More top Wall Street banks expect the Federal Reserve to raise U.S. interest rates in 2016 after a strong July jobs report suggested a modest economic pick up in the second half following an anemic first half, a Reuters poll conducted on Friday showed.
Thirteen of 21 primary dealers, or firms that do business directly with the Fed, said the U.S. central bank would raise its target interest rate by a quarter percentage point by the end of the year.
That compared with eight of 15 primary dealers in a July 8 poll.
Three of the banks polled said the Fed would raise rates at its Sept. 20-21 meeting, a slight shift from a month ago when none thought the Fed would make such a move.

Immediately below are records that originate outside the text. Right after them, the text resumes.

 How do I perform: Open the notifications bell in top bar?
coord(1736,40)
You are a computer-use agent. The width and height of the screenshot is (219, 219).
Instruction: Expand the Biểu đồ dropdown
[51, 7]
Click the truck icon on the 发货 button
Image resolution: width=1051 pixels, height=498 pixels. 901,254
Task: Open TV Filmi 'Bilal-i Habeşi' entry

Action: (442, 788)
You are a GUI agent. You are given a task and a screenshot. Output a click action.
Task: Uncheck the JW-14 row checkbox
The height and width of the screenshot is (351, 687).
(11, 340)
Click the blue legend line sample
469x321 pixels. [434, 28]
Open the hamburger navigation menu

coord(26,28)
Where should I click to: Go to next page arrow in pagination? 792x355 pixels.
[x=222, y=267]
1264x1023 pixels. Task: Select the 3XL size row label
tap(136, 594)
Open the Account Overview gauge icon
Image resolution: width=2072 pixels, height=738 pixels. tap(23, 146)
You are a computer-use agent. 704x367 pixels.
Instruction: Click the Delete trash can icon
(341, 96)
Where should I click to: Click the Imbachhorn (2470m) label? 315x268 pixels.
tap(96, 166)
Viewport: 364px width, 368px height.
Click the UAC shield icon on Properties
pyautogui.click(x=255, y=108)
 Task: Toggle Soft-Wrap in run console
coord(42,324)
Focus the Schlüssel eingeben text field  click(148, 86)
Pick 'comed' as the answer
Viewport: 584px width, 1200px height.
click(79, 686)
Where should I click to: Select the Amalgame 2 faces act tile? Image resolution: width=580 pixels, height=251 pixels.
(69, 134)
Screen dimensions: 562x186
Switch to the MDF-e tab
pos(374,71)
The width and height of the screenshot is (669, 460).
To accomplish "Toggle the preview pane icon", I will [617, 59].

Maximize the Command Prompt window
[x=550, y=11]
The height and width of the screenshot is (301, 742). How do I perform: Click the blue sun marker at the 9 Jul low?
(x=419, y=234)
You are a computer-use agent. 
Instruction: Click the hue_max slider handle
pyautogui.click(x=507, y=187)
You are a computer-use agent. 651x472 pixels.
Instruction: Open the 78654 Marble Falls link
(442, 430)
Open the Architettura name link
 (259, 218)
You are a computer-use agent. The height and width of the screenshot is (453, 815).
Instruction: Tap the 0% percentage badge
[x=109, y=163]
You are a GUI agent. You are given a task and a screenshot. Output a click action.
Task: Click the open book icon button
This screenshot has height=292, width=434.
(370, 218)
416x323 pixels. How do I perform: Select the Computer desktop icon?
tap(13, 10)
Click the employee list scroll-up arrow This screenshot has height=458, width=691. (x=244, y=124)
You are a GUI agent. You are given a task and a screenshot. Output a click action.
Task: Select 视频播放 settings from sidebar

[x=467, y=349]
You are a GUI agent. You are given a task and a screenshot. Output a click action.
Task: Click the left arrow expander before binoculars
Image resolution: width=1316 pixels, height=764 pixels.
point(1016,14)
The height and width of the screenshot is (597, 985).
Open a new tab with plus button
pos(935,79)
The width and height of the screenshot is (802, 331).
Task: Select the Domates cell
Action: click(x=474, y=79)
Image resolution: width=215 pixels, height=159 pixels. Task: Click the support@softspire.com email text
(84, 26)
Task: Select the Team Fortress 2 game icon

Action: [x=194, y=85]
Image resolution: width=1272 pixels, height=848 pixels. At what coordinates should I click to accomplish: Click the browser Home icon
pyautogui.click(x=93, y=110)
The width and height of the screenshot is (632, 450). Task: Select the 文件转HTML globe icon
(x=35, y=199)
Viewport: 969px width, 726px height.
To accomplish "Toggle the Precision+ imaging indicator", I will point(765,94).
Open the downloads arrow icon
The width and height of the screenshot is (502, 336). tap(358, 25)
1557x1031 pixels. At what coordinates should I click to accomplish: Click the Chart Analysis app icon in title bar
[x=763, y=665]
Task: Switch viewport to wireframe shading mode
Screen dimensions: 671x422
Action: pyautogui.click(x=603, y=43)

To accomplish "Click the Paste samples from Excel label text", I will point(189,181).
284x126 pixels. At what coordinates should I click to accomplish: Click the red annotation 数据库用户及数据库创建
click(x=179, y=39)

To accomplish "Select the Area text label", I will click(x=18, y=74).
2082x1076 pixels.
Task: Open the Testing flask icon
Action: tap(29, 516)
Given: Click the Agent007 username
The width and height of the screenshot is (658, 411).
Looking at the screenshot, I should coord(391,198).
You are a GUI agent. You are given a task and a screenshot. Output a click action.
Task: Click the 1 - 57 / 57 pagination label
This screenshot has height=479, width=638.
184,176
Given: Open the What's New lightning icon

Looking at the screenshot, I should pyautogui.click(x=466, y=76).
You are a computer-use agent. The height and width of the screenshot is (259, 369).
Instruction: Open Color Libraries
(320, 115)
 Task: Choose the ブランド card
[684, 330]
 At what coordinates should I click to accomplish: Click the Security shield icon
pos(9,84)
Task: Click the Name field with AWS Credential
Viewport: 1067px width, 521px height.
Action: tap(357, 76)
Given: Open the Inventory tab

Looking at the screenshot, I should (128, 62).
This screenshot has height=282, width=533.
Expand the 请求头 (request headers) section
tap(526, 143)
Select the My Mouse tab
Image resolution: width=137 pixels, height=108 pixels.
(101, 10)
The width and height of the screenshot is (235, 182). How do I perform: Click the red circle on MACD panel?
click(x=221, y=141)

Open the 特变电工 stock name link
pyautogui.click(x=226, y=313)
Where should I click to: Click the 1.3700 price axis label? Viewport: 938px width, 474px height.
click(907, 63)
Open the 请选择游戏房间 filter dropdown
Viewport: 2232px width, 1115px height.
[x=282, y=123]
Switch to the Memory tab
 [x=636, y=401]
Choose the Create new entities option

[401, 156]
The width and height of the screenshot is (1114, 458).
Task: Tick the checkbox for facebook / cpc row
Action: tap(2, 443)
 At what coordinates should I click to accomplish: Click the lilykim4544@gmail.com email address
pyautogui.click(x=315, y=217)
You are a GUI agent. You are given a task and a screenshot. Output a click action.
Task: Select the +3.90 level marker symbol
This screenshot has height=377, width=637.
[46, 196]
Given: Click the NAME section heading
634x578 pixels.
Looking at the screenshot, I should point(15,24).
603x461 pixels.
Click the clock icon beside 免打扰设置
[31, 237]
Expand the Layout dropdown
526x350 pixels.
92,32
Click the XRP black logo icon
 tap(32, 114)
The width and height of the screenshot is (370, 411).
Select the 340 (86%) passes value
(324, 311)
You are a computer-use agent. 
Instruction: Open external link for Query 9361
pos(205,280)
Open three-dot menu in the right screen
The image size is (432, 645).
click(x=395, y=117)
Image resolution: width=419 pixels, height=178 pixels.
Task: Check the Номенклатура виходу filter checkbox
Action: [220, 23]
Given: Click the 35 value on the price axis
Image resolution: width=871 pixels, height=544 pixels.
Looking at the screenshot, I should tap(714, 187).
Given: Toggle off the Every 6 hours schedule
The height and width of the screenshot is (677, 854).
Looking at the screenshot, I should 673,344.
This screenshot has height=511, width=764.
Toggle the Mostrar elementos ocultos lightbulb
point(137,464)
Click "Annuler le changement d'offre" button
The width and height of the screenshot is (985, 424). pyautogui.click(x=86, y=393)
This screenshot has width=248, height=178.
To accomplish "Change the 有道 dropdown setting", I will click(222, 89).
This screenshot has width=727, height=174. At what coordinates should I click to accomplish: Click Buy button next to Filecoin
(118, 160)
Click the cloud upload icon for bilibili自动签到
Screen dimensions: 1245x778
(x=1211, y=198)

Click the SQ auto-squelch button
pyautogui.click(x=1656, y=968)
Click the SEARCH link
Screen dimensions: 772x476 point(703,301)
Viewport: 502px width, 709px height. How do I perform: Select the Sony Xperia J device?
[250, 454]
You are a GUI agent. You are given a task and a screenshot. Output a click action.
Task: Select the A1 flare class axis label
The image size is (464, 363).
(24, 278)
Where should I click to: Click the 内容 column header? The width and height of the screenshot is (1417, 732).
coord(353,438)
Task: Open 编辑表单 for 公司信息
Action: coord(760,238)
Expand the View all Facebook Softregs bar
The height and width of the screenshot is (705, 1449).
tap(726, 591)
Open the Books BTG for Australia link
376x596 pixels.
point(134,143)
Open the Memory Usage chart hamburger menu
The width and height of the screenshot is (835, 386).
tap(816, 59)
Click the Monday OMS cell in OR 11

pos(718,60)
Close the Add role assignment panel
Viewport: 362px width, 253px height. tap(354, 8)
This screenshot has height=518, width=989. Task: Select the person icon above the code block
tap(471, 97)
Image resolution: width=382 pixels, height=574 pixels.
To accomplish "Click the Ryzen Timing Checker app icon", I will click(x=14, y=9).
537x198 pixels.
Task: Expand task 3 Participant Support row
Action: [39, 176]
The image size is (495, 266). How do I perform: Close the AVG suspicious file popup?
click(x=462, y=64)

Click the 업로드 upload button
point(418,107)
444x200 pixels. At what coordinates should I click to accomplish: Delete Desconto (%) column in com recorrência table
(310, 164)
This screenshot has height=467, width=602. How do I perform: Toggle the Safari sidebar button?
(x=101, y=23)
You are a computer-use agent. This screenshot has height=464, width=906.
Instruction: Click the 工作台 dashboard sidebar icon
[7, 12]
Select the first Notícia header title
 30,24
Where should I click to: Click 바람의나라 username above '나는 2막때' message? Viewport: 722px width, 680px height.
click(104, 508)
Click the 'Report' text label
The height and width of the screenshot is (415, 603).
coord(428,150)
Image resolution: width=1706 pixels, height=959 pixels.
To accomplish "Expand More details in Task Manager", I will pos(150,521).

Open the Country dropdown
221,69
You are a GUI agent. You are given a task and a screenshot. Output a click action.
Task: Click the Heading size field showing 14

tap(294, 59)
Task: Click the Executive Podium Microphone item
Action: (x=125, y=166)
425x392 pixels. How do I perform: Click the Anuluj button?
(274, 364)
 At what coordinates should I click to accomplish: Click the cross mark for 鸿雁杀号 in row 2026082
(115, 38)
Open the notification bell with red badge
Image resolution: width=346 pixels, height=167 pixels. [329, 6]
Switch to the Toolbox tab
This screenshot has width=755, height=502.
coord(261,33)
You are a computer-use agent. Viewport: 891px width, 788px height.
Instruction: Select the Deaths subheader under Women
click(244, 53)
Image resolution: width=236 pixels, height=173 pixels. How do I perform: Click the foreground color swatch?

"December is definitely in play," said Justin Lederer, Treasury strategist at Cantor Fitzgerald, one of the 23 primary dealers, in New York.
The government's U.S. payrolls report beat expectations for the second month in a row and showed employers added 255,000 workers in July with a solid 0.3 percent rise in wages.
The data rekindled hopes the U.S. economy is track to expand closer to 3 percent in the second half, countering slim 1 percent growth in the first six months when record low oil prices and fears about the Chinese economy hurt financial markets and business activities worldwide.
Still, lingering anxiety over the fallout from Britain's stunning vote to leave European Union on June 23, known as Brexit, and a renewed weakness in the energy market may keep the Fed from following up with another rate increase after the first hike in nearly a decade back in December.
"Now another rate hike seems more likely than it did before the latest payrolls report, but it's far from a guarantee," said Tom Simons, money market strategist at Jefferies & Co, another primary dealer, in New York.
The median view among 13 banks placed a 50 percent chance the Fed would raise rates at its December meeting.
The July jobs report, while encouraging, did not lower primary dealers' forecast of a 20 percent chance of a U.S. recession in the next 12 months from the July 8th poll. Meanwhile, respondents were divided whether the upcoming U.S. Presidential election on Nov. 8 would deter Fed policymakers from raising rates before then.